This is an orignal proceeding in which this court is asked to issue a writ of mandamus commanding the judge of the superior court of Yolo County to dismiss a certain criminal action pending in that court against the petitioner, John B. Strong. It appears that on September 8,1892, an information was filed in that court charging the petitioner with the crime of assault with intent to commit murder, but he was not arraigned thereon until the twenty-sixth day of November following. The petitioner neither applied for nor consented to this delay, and upon his arraignment moved the court to dismiss the prosecution upon the ground that be had not been brought to trial within sixty days after the filing of the information. The superior court after listening to an oral statement of the district attorney, in which that officer gave his reasons for not moving in the matter of the petitioner’s arraignment and trial at an earlier date, denied the motion. In passing upon the motion the court also took judicial notice of the fact that in the arrangement of business upon its calen*101dar, the trial of jury cases had been fixed to commence on October 7, 1892, and that the jury appearing on that day was excused from attendance upon the court until ¡November 15, 1892, at which time the trial of criminal cases having precedence over that against the petitioner was proceeded with, and not concluded until the date when the petitioner was called for arraignment. It also appears that the reason for the postponement of the trial of the cases referred to from October 7th to November 15th, and the dismissal of the trial jury until the latter day, was because of the election campaign then in progress, and the fact that the district attorney was engaged in Such campaign as a candidate for re-election.

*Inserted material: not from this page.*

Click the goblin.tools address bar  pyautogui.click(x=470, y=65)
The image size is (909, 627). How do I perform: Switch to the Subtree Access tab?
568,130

1. In the view we take of the matter, it is unnecessary to determine whether the ruling of the superior court in denying the motion of petitioner was correct or not. Even if it should be conceded that the motion was improperly denied, the error is one which cannot be corrected in this proceeding. Section 1382 of the Penal Code provides : —
“The court, unless good cause to the contrary is shown, must order the prosecution to be dismissed in the following eases: —•
“ 1 i
“2. If a defendant whose trial has not been postponed upon $iis application is not brought to trial within sixty days after the finding of the indictment, or filing of the information.”

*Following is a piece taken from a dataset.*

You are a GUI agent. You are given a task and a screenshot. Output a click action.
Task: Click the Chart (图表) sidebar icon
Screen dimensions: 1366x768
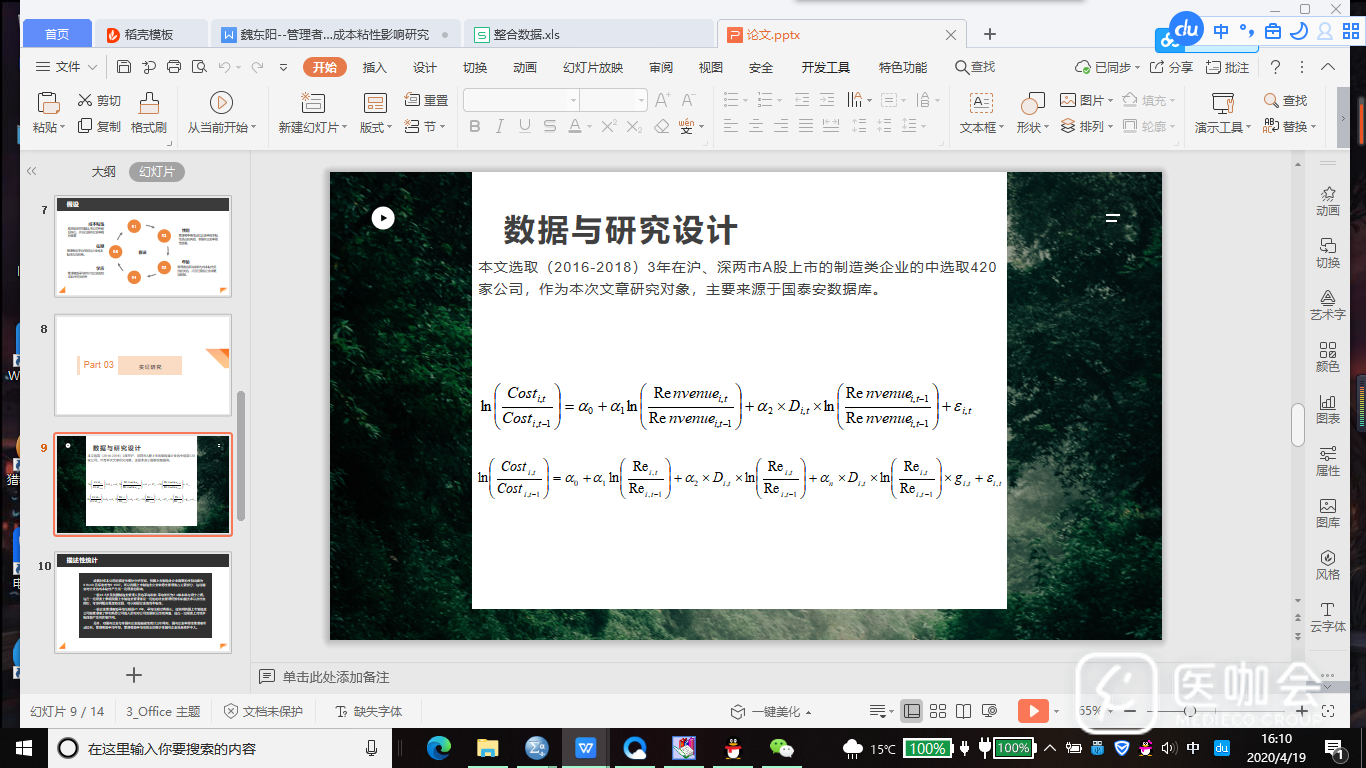(x=1328, y=408)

When a motion is made for the discharge of a defendant under this section, the question presented is a judicial question, involving in its decision the exercise of judicial discretion, and when such motion has been submitted to the court in which the prosecution is pending, and denied, such judgment or determination cannot be reversed by a proceeding in mandamus. Tiie rule is so well established that it may be said to be universal, that the writ of mandate-cannot be used to correct the errors of a court in passing upon questions regularly submitted to it in the course of a judicial proceeding, or' to control the exercise of its discretion. (High on Extraordinary Remedies, secs. 24, 149, 152; Merrill on Mandamus, sec. 187. See also the following cases which illustrate and declare the same principle: State v. Common Pleas of Passaic, 38 N. J. L. 182; Mooney *102v. Edwards, 51 N. J. L. 479; Davis v. County Commissioners, 63 Me. 396; Judges of Oneida C. P. v. People, 18 Wend. 79; Ex parte Johnson, 25 Ark. 614; State v. Norton, 20 Kan. 506; Ex parte Koon, 1 Denio, 644; People v. Weston, 28 Cal. 640; People v. Pratt, 28 Cal. 166; 87 Am. Dec. 110; Smith v. District Court, 17 Cal. 548; Lewis v. Barclay, 35 Cal. 213.) In this last case the application was for a writ of mandamus to compel the county judge of Calaveras County to reinstate an appeal which it was claimed he had wrongfully dismissed, and in denying the application this court said: “Mandamus lies to compel an inferior tribunal to perform a duty enjoined by law, if it refuses to do so; but if the duty is judicial, the writ cannot prescribe what the decision of the inferior tribunal shall be. The duty to be performed by the respondent in this case was strictly judicial, and there was no refusal on his part to perform it. He may or may not have erred in the disposition of the case> but whether he did or not, his- action cannot be reviewed by mandamus, nor, indeed, by any other means, for the case is one in which the county court had final jurisdiction, and if error was committed there is no remedy.”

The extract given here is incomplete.